WHAT YOU HAVE TO DO: Across all entries below, how many lines include "agent"? Answer with the number alone.

PROVIDED DATA:
*** Block opens ***

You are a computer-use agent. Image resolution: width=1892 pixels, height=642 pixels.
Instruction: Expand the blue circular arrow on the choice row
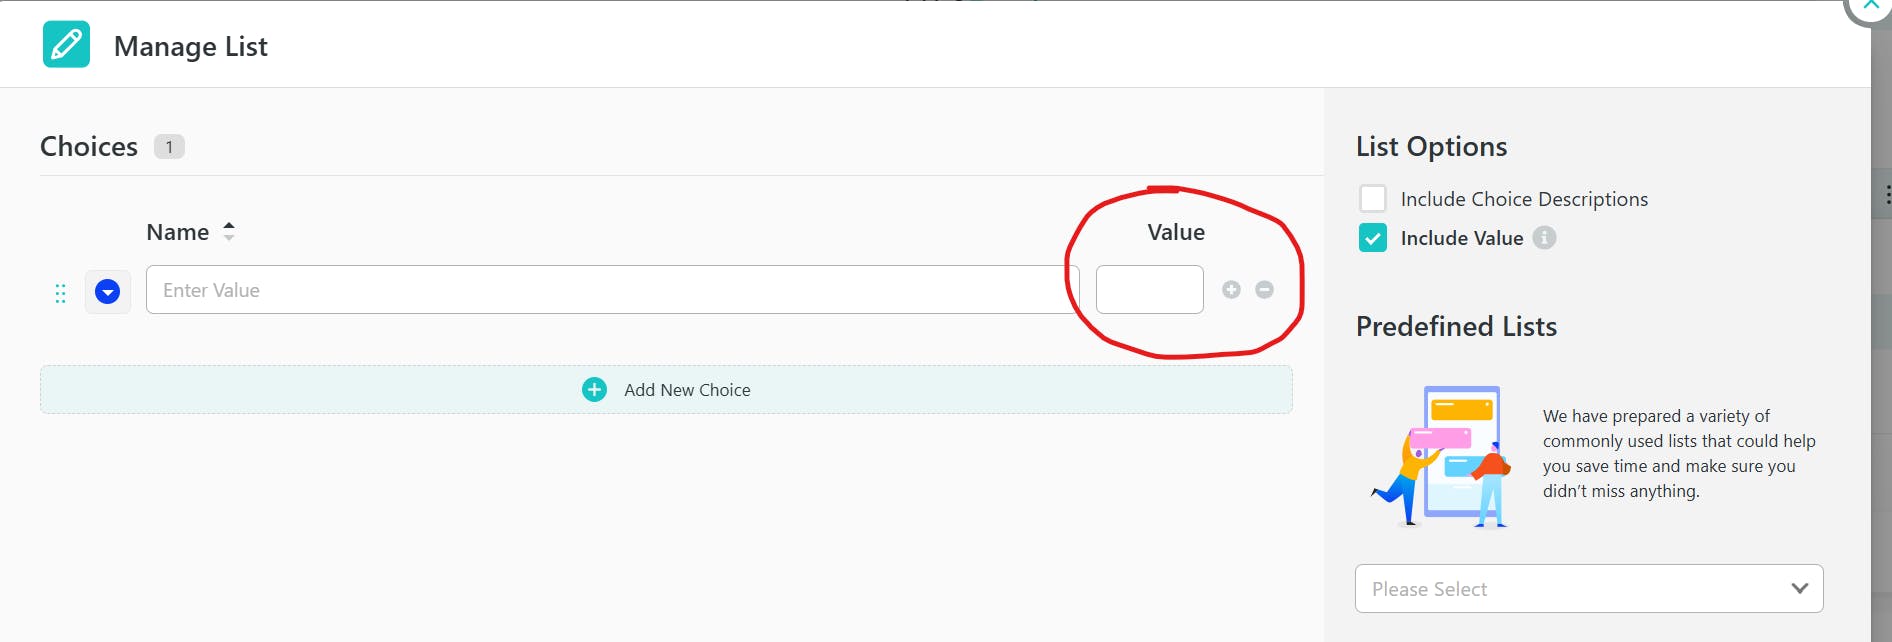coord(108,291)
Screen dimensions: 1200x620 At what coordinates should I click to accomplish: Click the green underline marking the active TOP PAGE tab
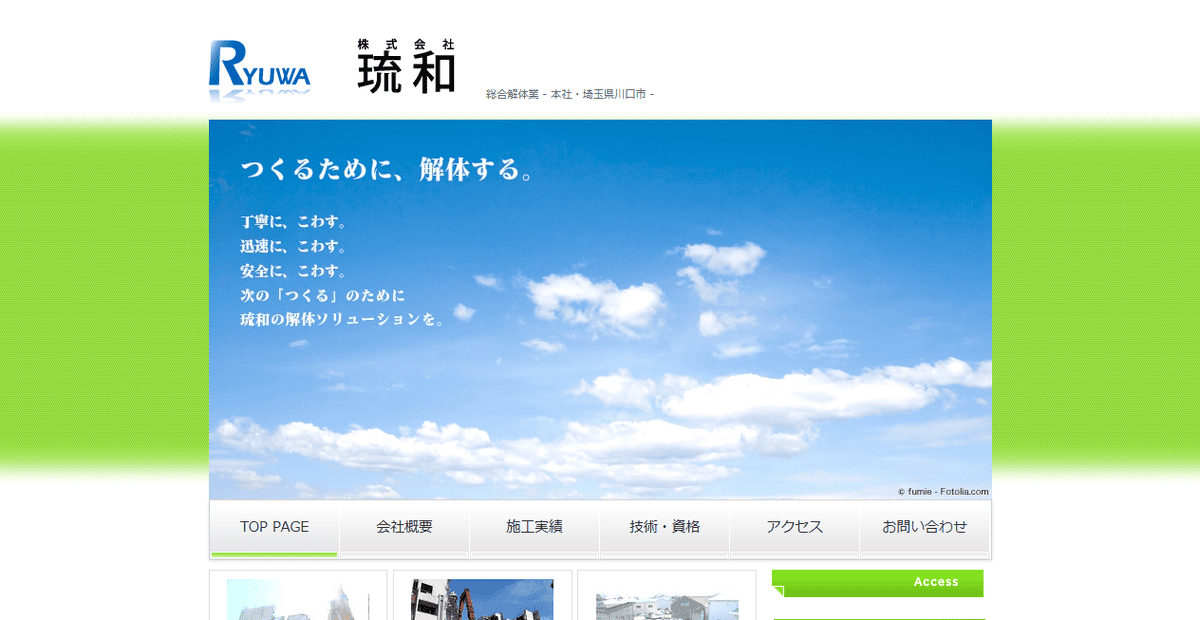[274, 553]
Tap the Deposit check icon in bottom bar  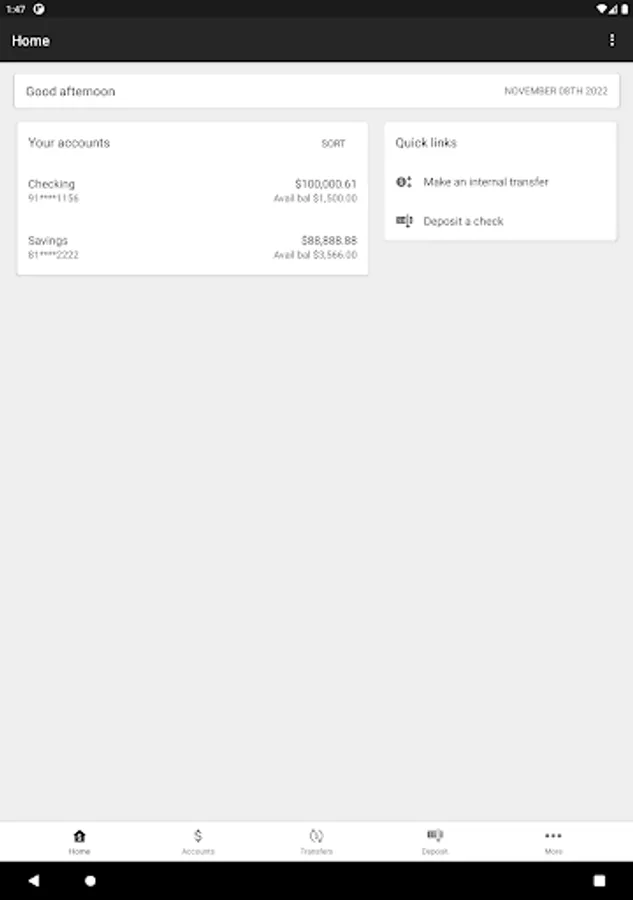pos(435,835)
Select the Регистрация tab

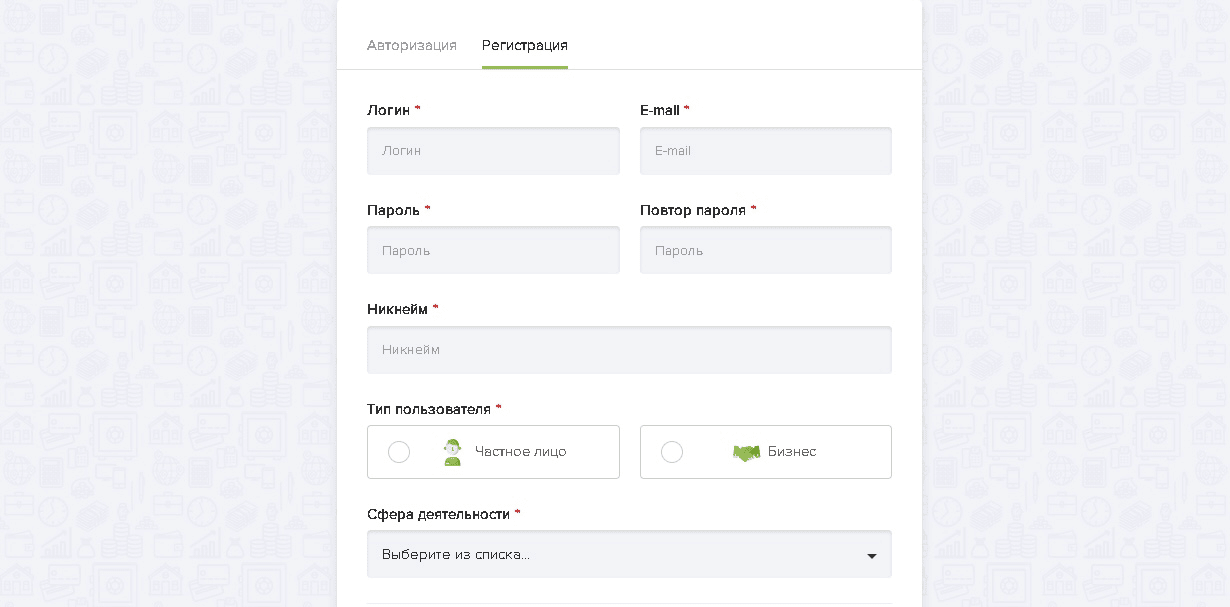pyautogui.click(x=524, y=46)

*** Block closes ***
*** Block opens ***

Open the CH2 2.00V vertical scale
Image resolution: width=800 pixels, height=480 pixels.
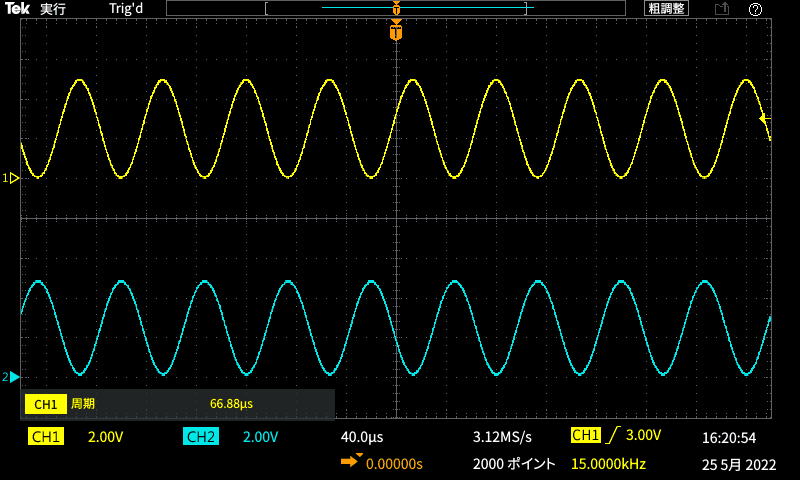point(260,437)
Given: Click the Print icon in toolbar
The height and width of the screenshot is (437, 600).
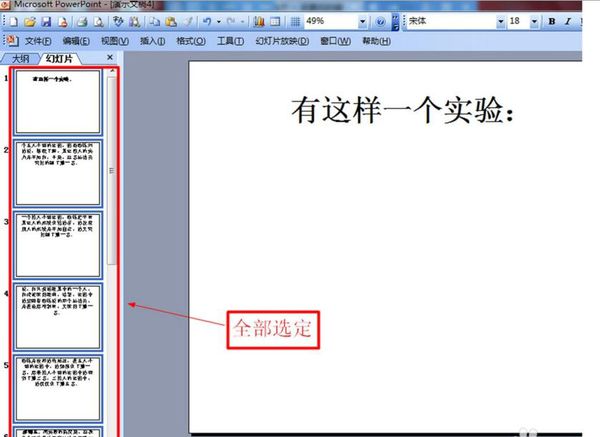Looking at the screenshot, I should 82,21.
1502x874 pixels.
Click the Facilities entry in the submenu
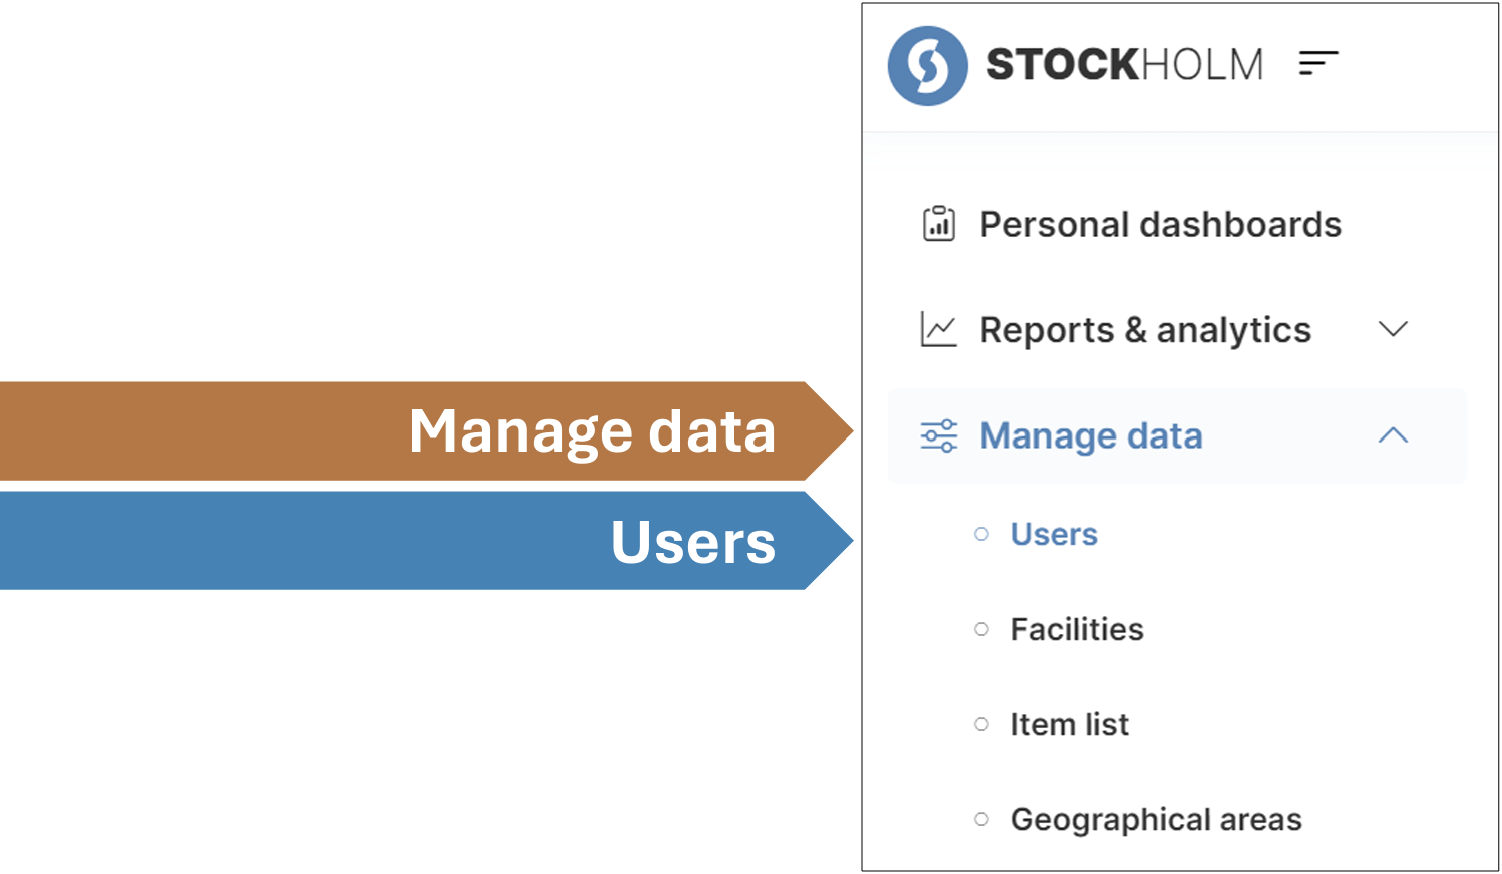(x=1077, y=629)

*** Block closes ***
*** Block opens ***

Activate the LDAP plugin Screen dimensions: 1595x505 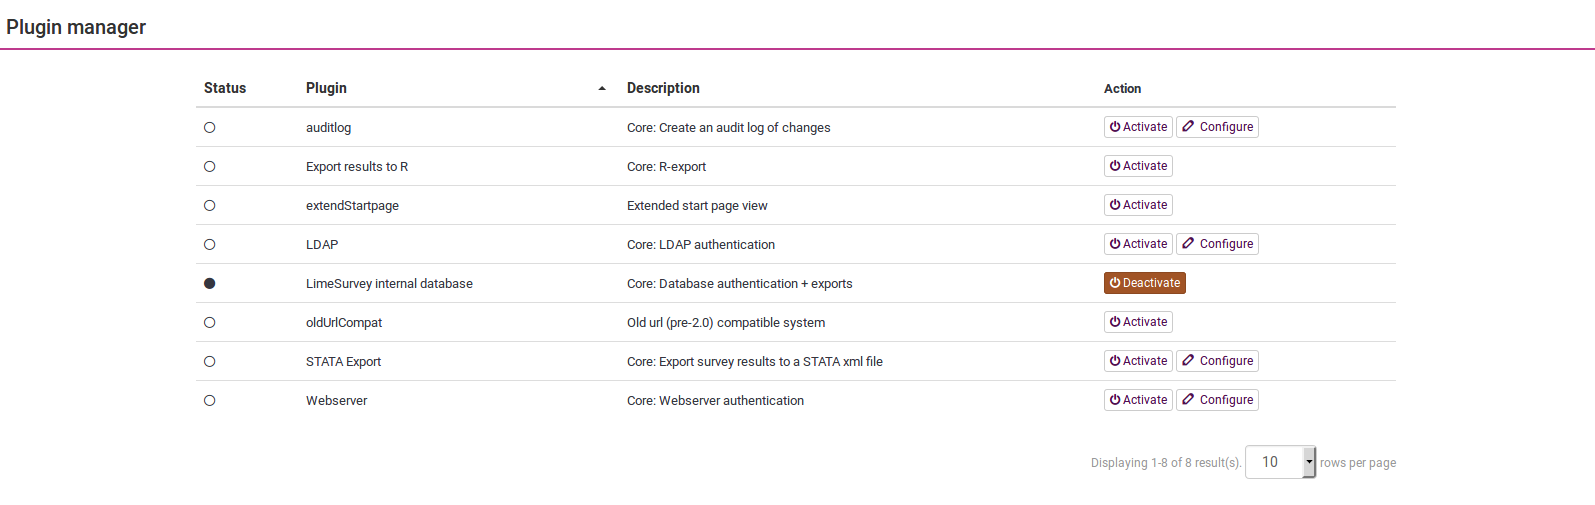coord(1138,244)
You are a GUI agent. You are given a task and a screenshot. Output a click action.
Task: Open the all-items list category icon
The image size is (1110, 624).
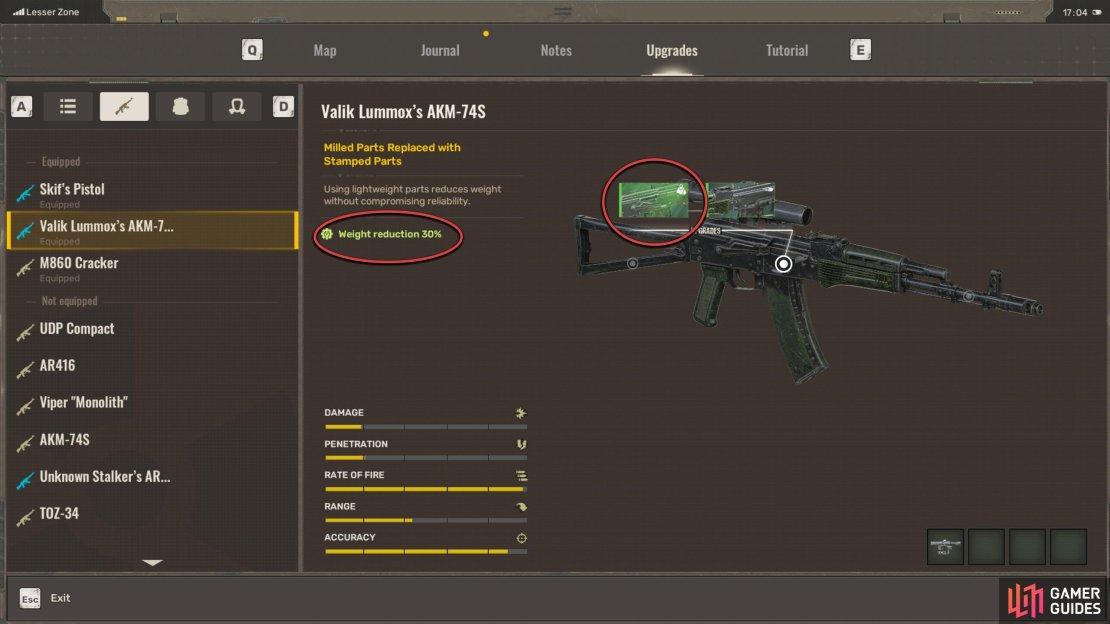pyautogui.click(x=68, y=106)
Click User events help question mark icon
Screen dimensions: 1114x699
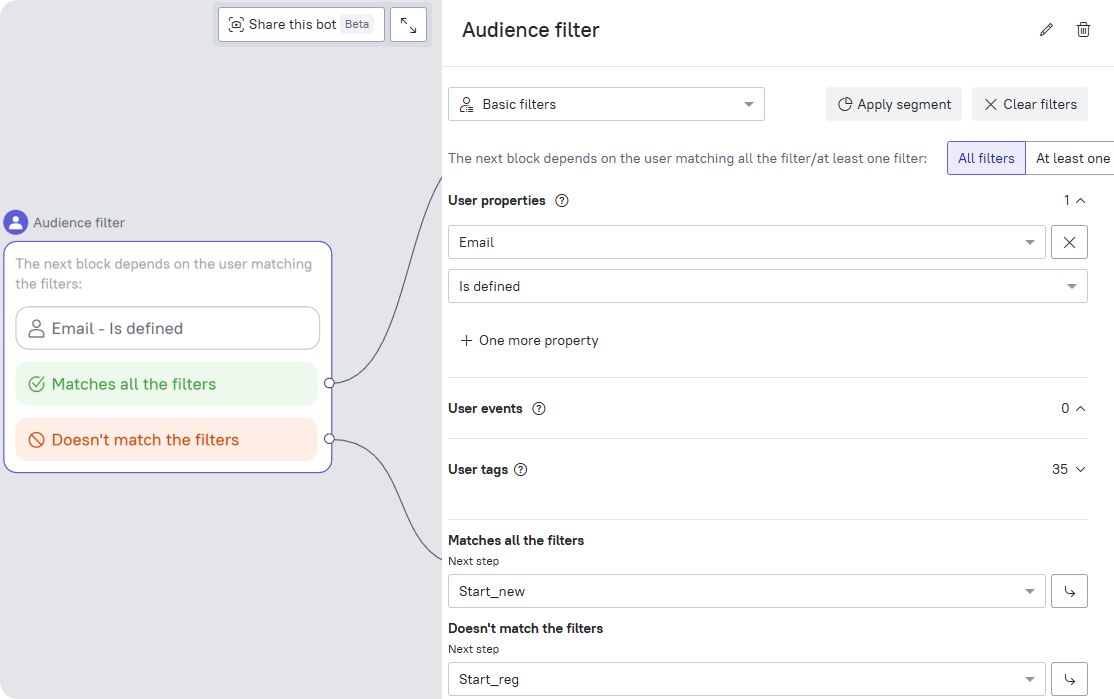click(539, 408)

*** Block closes ***

EXERCISE ANSWER: 2